Dienstag, 15. November 2011

zweiunddreißig.

Ich bin fertig. Kaputt. Mit den Nerven am Ende. Mein Körper rebelliert. Mein Kopf will nicht mehr. Ich schalte die Musik ab. Halte die Geräusche nicht aus. Es summt weiter. Der Kopf brummt und es dreht sich alles.
Was soll das? Was hab ich dir getan? Ich zerbreche, für dich. Interessiert dich anscheinend doch nicht. Musik wieder an. Noch lauter. Noch aggressiver. Das Surren im Kopf übertönen. Gedanken übertönen.

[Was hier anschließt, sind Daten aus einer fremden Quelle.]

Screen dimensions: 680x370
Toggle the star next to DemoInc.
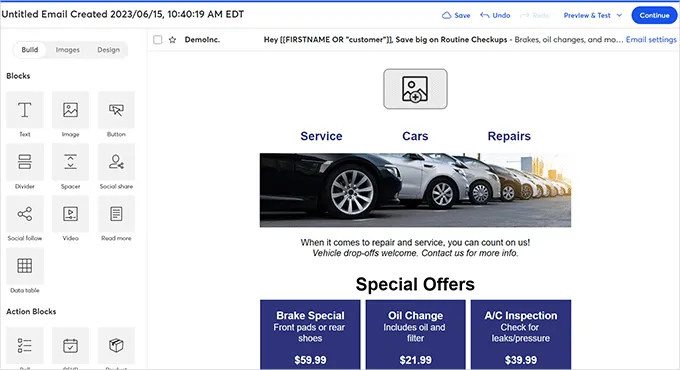[x=173, y=40]
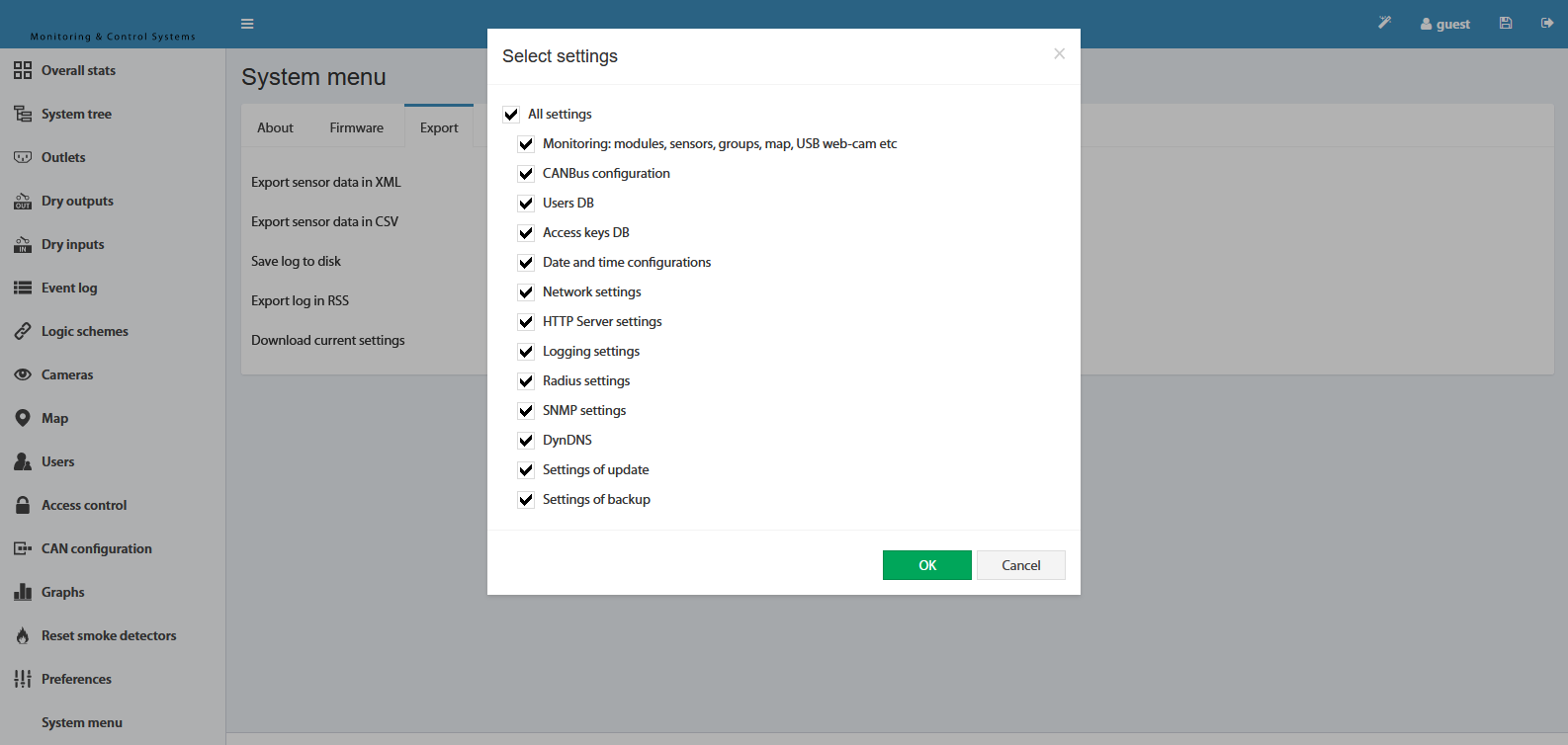Image resolution: width=1568 pixels, height=745 pixels.
Task: Click the floppy disk save icon
Action: (x=1506, y=23)
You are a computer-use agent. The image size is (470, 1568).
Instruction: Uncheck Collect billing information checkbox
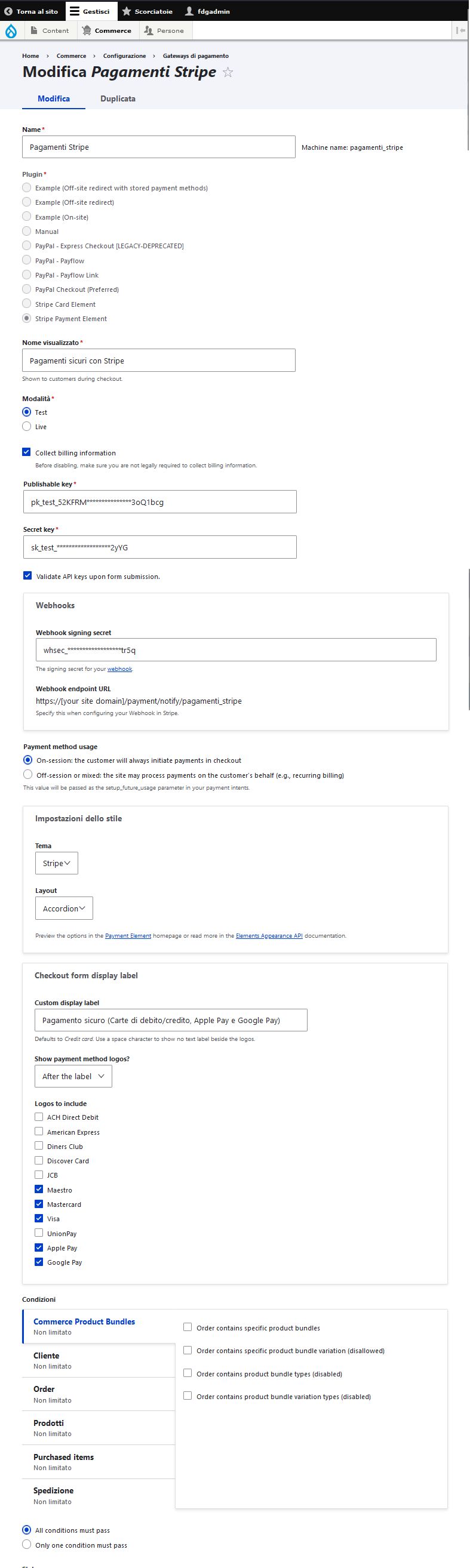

Zu viel. Zu viel. Zu viel. Zu viel. Zu viel. Zu viel. Zu viel. Zu viel. Zu viel. Zu viel. Zu viel. Zu viel. Zu viel. 

1 Kommentar:

  1. "Es war bis jetzt einfach alles zu leicht. Leben war zu leicht."
    Du weißt, dass ich dir helfe wenn du es willst. Wenn du mich brauchst, will ich für dich da sein. Auch nach dem Streit gestern. Egal was vorgefallen ist und vorfallen wird, du bist mir verdammt wichtig! Denk dran. Vergiss es nicht!
    Ich liebe dich! Seelenschwester!
    Und es macht mich verdammt traurig, wenn es dir schlecht geht!